In the field of structural health monitoring (SHM), innovative methods of non-destructive evaluation (NDE) are currently being investigated for the purpose of enabling safer, longer lasting structures. While current SHM is dominated by acoustic emission and vibration-based methods, it would be desirable to combine NDE techniques with existing structural reinforcement techniques and allow these two functionalities to combine toward enhancing structural service life. Magnetic shape memory alloys (MSMAs) have differing magnetic properties at different phases related to their stress/strain state. Stress-induced phase transformations in embedded metallic wires, rods, or cables as caused by failure in a surrounding concrete matrix can be correlated to changes in MSMA magnetic properties.

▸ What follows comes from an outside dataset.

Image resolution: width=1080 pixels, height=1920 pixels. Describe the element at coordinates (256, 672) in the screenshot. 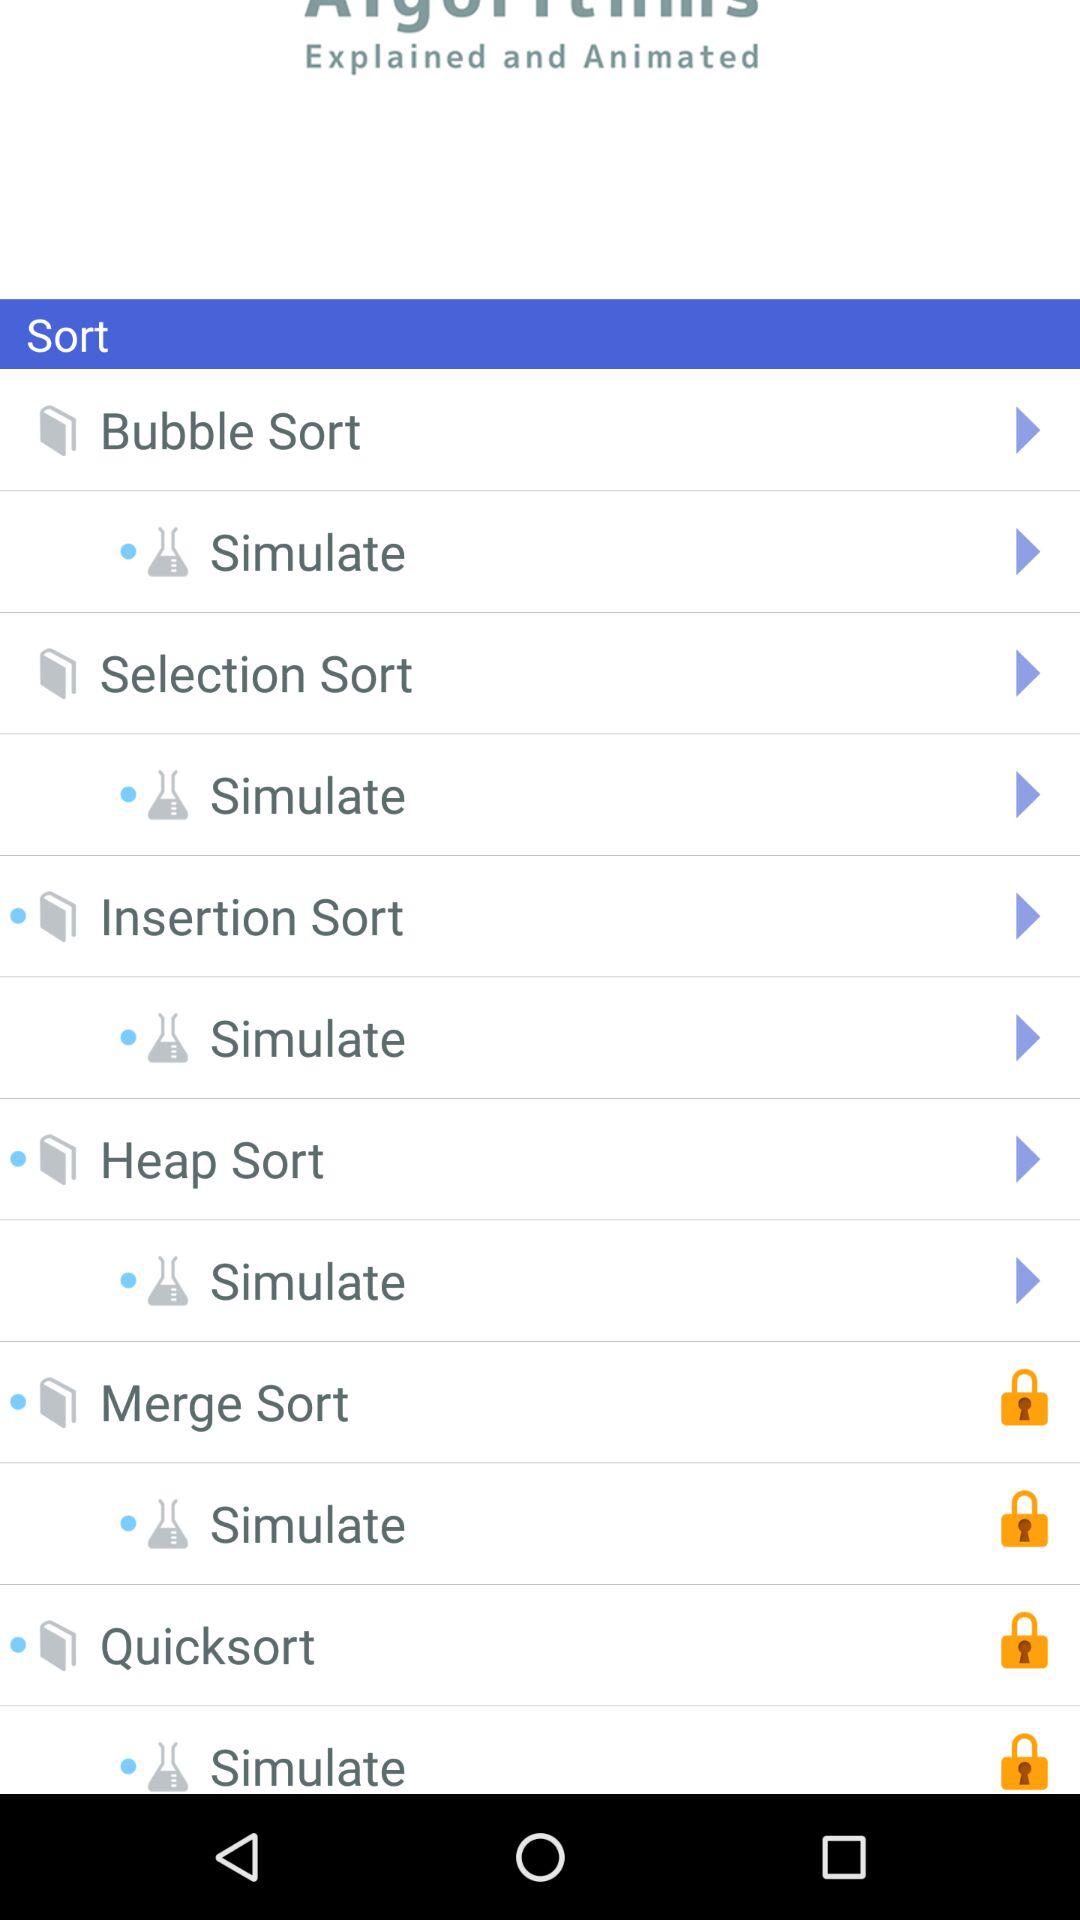

I see `click the selection sort icon` at that location.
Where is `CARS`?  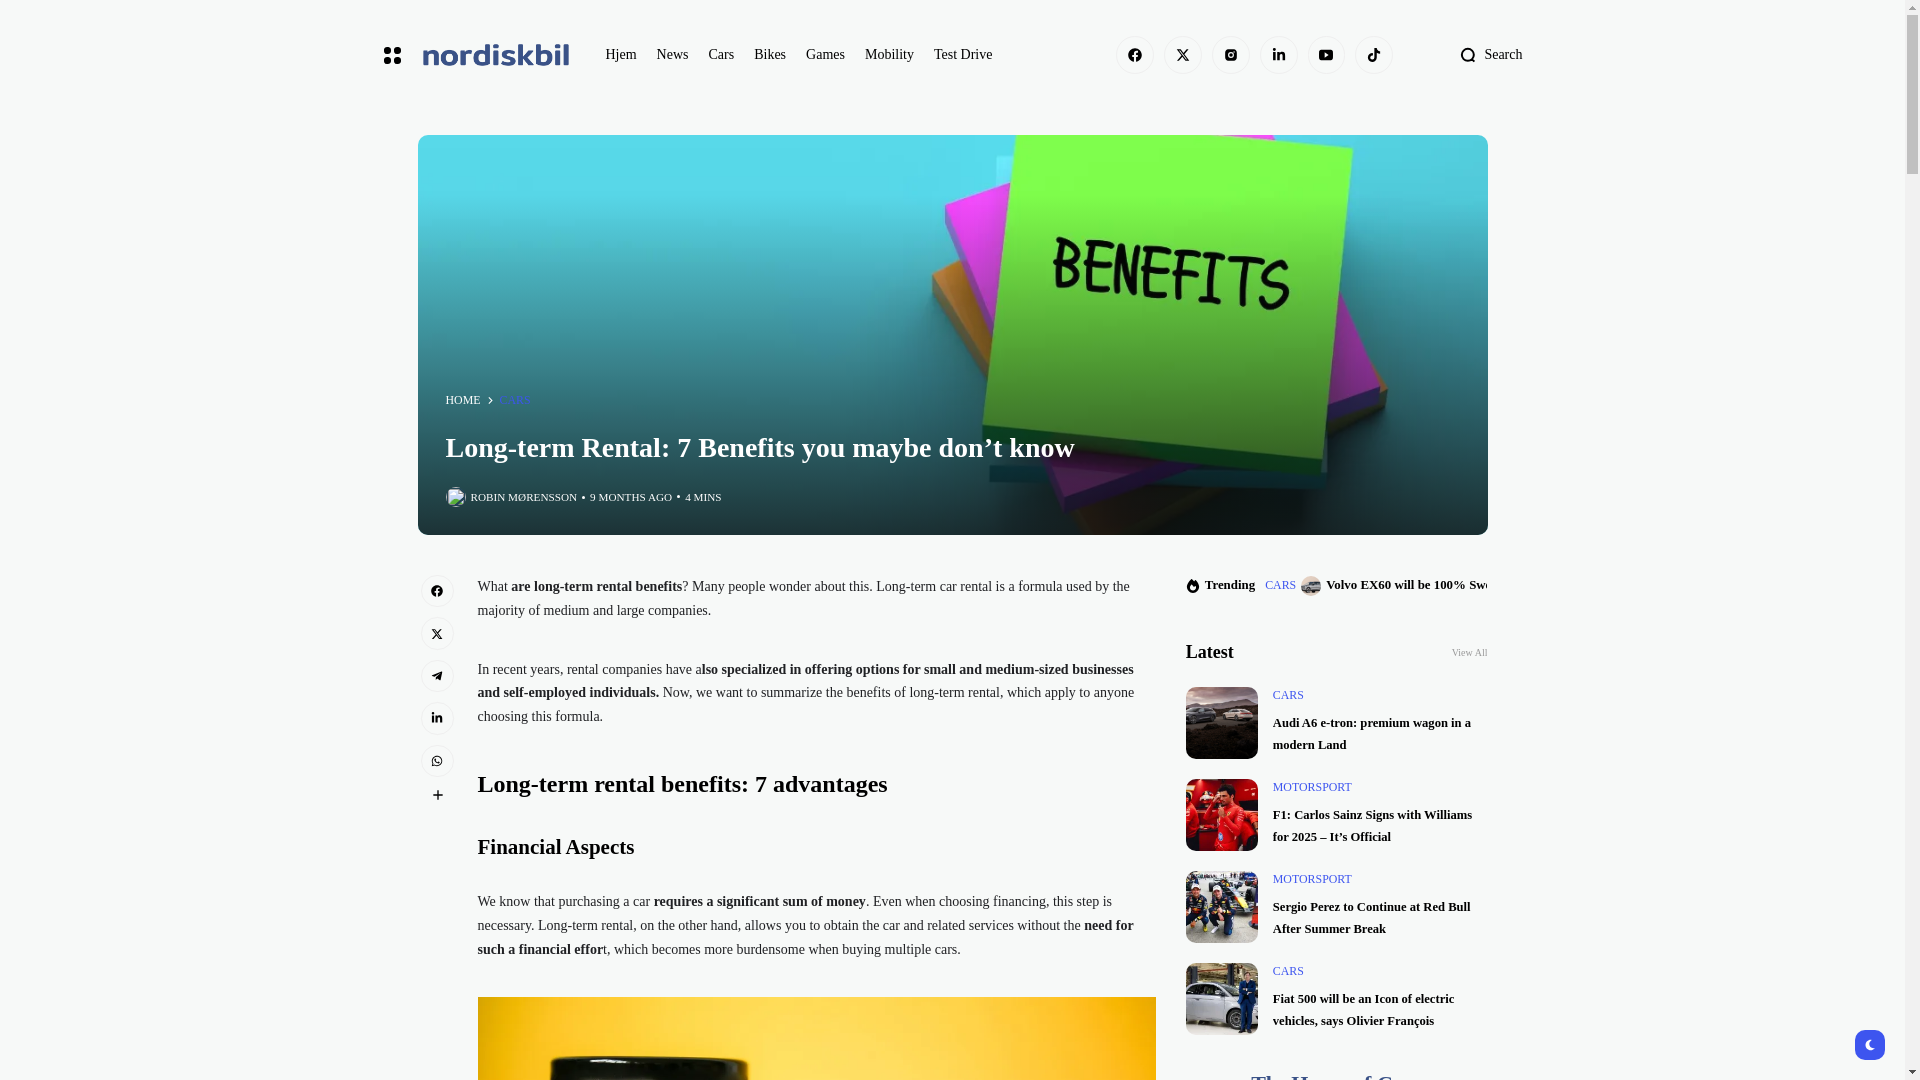 CARS is located at coordinates (515, 401).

A computational model is developed using ABAQUS and COMSOL Multiphysics to evaluate the development of stress-induced martensite (SIM) due to internal damage in a load-bearing concrete-MSMA block composite, which is then shown to lead to a quantitative change in an externally applied magnetic field. This external change in the applied magnetic field, caused by internal damage and the initiation of a local region of SIM, is then used to locate internal damage via measurements of the magnetic flux density on the external surface of the structure. The computational results quantitatively demonstrate a method to locate SIM regions in embedded MSMAs, thus identifying internal structural damage.